→ **STATED EXERCISE**: Transcribe the passage of the Darkness story below from "With that more" up to and including "a hushed voice.".

→ **SELECTED EXTRACT**:

# Darkness (The Last Crusade) ACTION



## Romero's Own (Apr 10, 2012)

*John 1.5 “The light shines in the darkness, and the darkness has not overcome it*


Alexander smiled as he ran his hand through the leaves. He walked peacefully through the Vatican Gardens as the sun shone brightly down upon him. Alexander reached an old weathered bench and sat down to rest. His head fell back and he slept peacefully amongst the trees. As he lay back the sky slowly turned to orange as the sun sank down over the horizon. As the sun disappeared completely and the sky was lit only by a few rays of golden light Alexander woke form his sleep. He was startled at the arrival of night and leapt to his feet. He looked around quickly as the sky finally went dark and set off at a run towards San Pietro Church. As he ran he pulled back his cloak and unsheathed the two blessed short swords he always carried. He was at the great doors to the church when a cry rang out in the distance. Although far away the words were unmistakable’ "Incoming"

With that more voices rang out and from the distance came the distinct sound of gunfire. Alexander picked up his pace and pushed open the doors before entering the church. He paused for a second to pray to St Peter (whom the church was dedicated to) before running to where a group of priests like him and soldiers stood around a selection of monitors. As he approached one of the priests turned to him and after initial recognition gestured for Alexander to join him at the side. He whispered hurriedly to Alexander in a hushed voice.
“It’s a big attack. We have no idea where it came from and it seems as if the creatures have been planning it for a long time. We should be able to hold them but we are going to need all the help we can get. We need you out there right away. Good luck.”

With that the priest pushed Alexander forward and he set off for the huge main doors just as the tolling of mighty bells filled the church. Alexander knew that the bells would alert all Crusader’s, Prophet’s and Priest’s to the attack. Alexander was soon at the main gates but turned off to a reinforced side door. He unbolted it and pushed out into a warzone. Gunfire filled the air as the battle raged in the large plaza. Alexander quickly took in the details. The creature’s seemed to be organized, seemingly trying to push their way to the church. The Vatican forces had managed to set up a kind of barrier and were holding off the creatures well. Alexander quickly set off towards the front line of the conflict. As he ran a creature broke through the line and set off towards the church. With a fluidness of movement only achieved after years of training Alexander arm flicked as he sheathed his sword and let fly a knife with unerring accuracy. The creature turned slightly before the knife smacked into it’s chest. It hit the ground hard and didn’t get up. Alexander soon was at the front line. By now the noise was deafening Crusader’s fired in controlled and accurate bursts into the creatures. The Prophets weapon roared as well as their heavy weapons helped hold the Darkness at bay. And here and there a priest stood, screaming defiance and words form the bible as the blades flashed. Alexander looked around quickly before joining the line where it seemed weakest. His swords began to slice and slash as he cut down any of the Darkness that made it past the wall of gunfire.

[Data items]
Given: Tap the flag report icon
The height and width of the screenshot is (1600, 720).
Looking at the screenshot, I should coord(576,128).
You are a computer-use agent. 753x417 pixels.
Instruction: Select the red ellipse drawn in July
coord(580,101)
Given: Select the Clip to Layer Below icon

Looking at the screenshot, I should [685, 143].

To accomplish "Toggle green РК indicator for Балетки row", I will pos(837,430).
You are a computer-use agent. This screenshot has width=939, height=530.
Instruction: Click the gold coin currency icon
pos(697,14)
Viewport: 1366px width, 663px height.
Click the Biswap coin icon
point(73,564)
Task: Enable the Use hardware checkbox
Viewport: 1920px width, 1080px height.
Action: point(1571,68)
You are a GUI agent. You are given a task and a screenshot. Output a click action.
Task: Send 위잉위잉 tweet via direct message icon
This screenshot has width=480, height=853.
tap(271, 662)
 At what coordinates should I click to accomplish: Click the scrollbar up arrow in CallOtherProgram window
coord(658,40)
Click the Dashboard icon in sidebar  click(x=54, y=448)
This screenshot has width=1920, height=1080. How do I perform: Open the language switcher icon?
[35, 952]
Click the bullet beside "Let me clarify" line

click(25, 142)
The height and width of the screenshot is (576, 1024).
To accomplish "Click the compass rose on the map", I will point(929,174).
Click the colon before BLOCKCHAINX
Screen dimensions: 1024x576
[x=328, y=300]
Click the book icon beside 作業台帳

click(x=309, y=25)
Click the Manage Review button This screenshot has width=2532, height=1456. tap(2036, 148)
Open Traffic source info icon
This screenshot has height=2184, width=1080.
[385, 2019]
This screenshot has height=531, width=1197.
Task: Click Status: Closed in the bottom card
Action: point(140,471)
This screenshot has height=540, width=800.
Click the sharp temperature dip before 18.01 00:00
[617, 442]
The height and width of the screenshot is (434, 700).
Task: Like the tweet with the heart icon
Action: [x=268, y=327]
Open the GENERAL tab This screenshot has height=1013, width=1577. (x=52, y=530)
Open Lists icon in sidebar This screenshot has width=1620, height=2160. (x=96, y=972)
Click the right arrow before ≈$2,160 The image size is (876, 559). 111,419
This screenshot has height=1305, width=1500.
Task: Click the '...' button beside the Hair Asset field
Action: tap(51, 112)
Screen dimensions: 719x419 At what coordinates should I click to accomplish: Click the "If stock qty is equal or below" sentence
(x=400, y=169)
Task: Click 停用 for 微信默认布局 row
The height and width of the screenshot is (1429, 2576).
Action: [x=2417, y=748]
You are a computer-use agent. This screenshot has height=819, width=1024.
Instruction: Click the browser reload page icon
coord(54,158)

→ **EXERCISE OUTPUT**:
With that more voices rang out and from the distance came the distinct sound of gunfire. Alexander picked up his pace and pushed open the doors before entering the church. He paused for a second to pray to St Peter (whom the church was dedicated to) before running to where a group of priests like him and soldiers stood around a selection of monitors. As he approached one of the priests turned to him and after initial recognition gestured for Alexander to join him at the side. He whispered hurriedly to Alexander in a hushed voice.